Comparison of CPs between otolith afferents and VN/CN neurons. (A) Grand CPs are plotted against neuronal thresholds for otolith afferents (red, n = 54) and VN/CN neurons (black, n = 97) (VN/CN data are from ref. 13). Solid black line indicates a type II regression fit to VN/CN data (the correlation was not significant for otolith afferents). Filled symbols represent CP values significantly different from 0.5 (permutation test: P < 0.05,).
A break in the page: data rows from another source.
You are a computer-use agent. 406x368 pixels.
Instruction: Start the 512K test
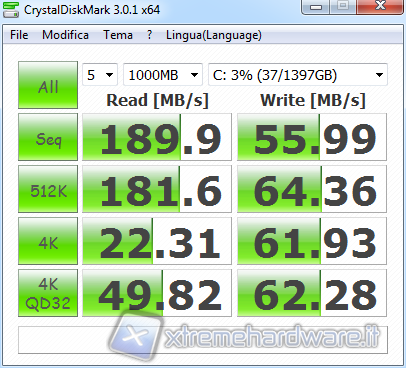48,189
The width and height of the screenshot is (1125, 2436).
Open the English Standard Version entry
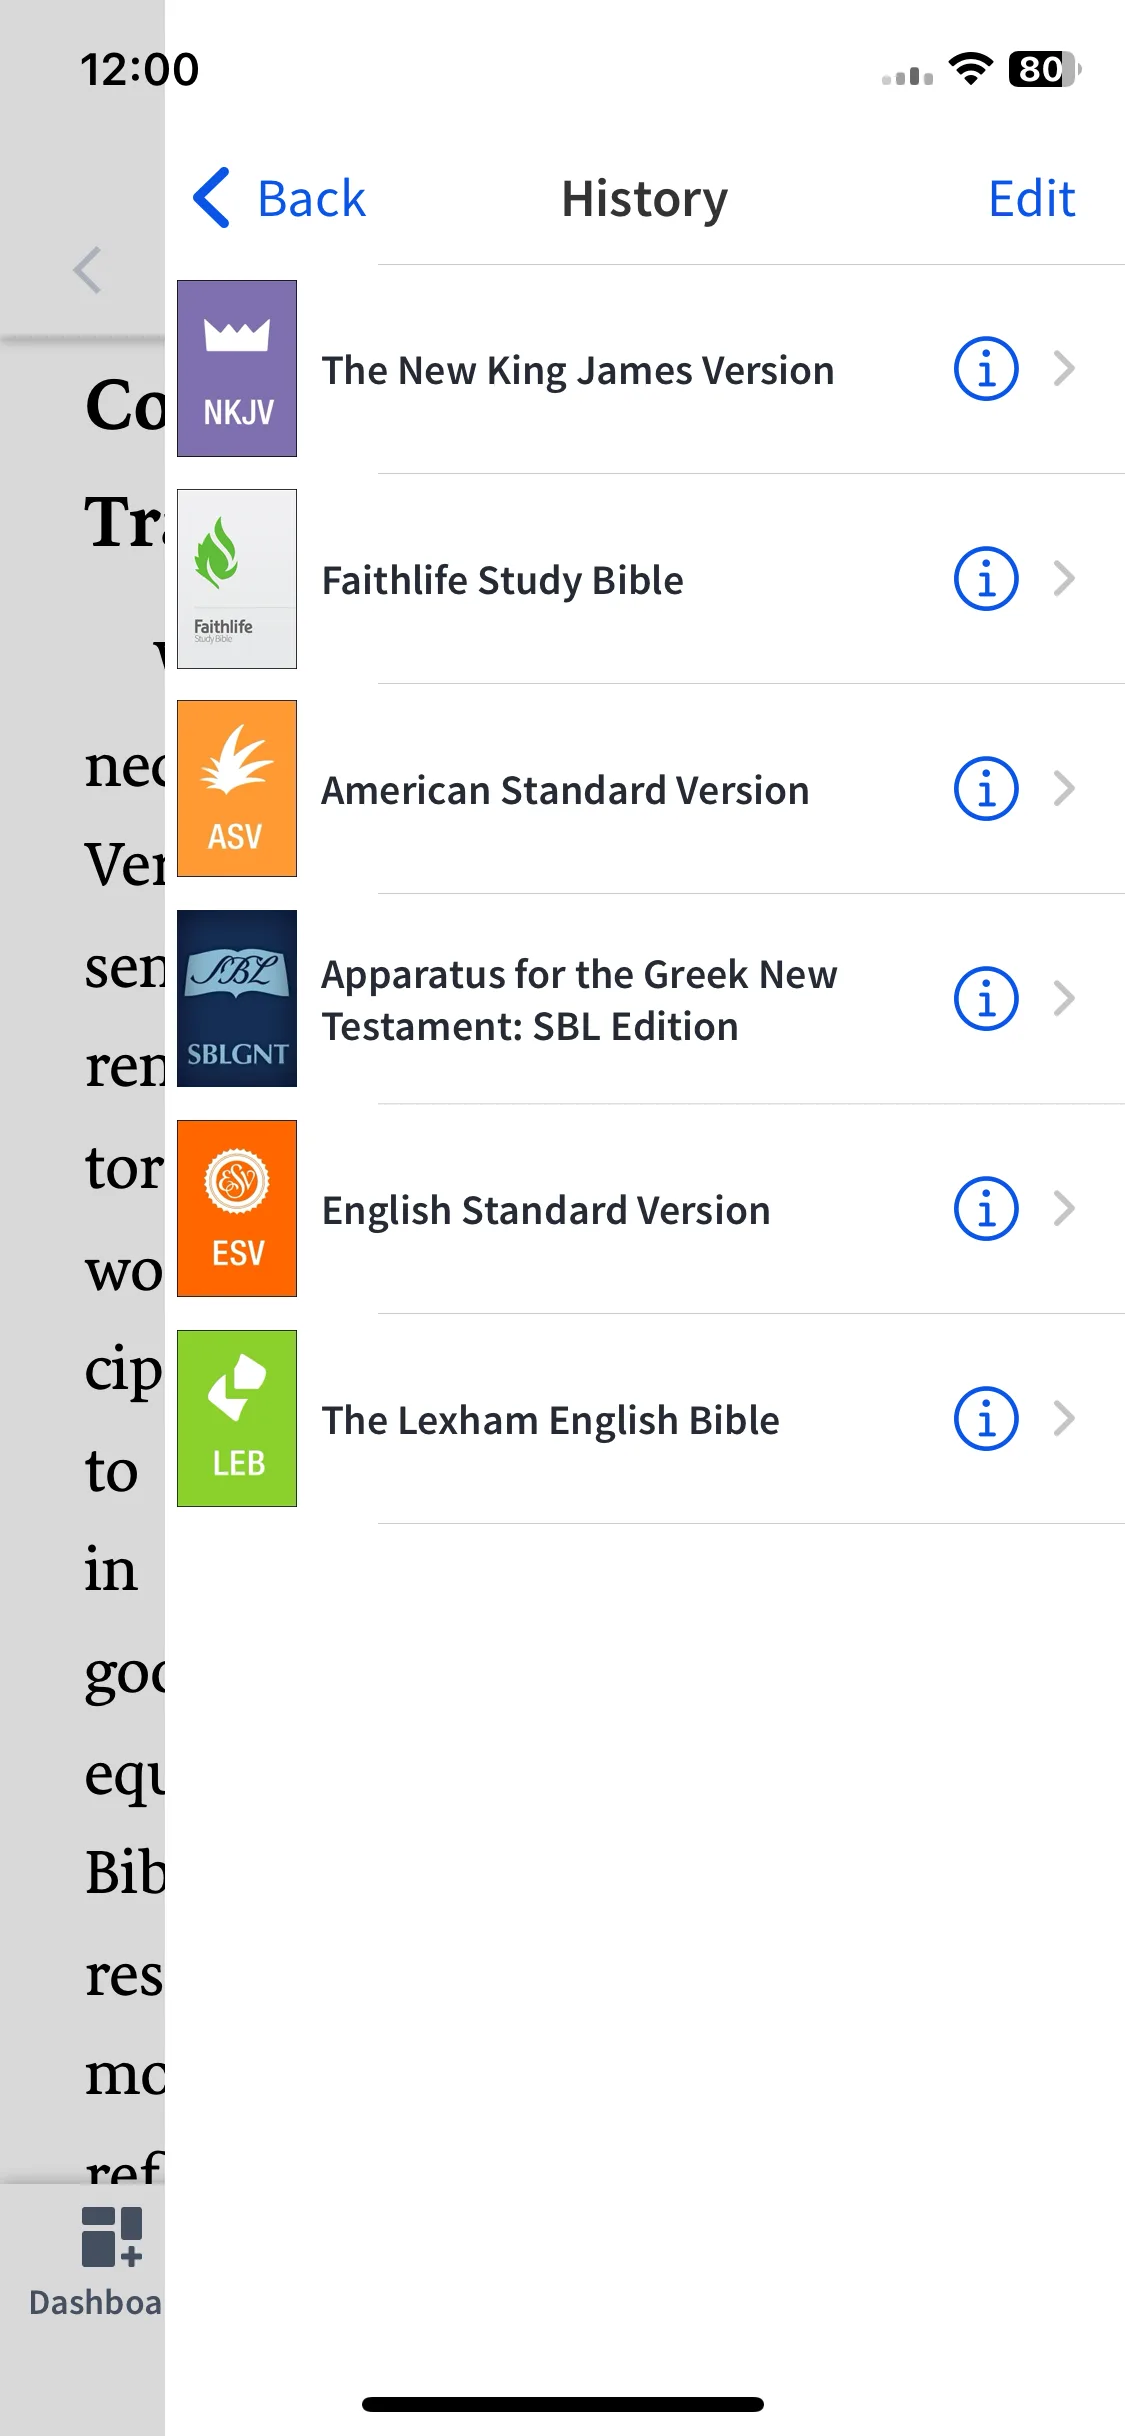click(x=645, y=1209)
Marginal histograms show distributions of CPs for VN/CN neurons (black) and otolith afferents (red). Filled and open bars indicate neurons with significant and nonsignificant CPs, respectively. Arrowheads illustrate mean values. (B) Scatter plot of CPs against response variance. Filled and open symbols indicate neurons with significant and nonsignificant CPs, respectively. Horizontal dashed lines indicate the chance level (0.5) for CP.

Fig. 6.

Time dependence of neuronal thresholds (A) and CPs (B). Gray lines represent individual cells (threshold: n = 62, CP: n = 54). Open symbols (○) and the thick black line illustrate population means. Each point represents data computed in a 400-ms analysis window that is shifted by steps of 50 ms. The vertical dashed lines represent the time of peak stimulus acceleration (time point used for all other analyses). Filled symbols (●) indicate that the mean CP is significantly different from 0.5 (t test: P < 0.05).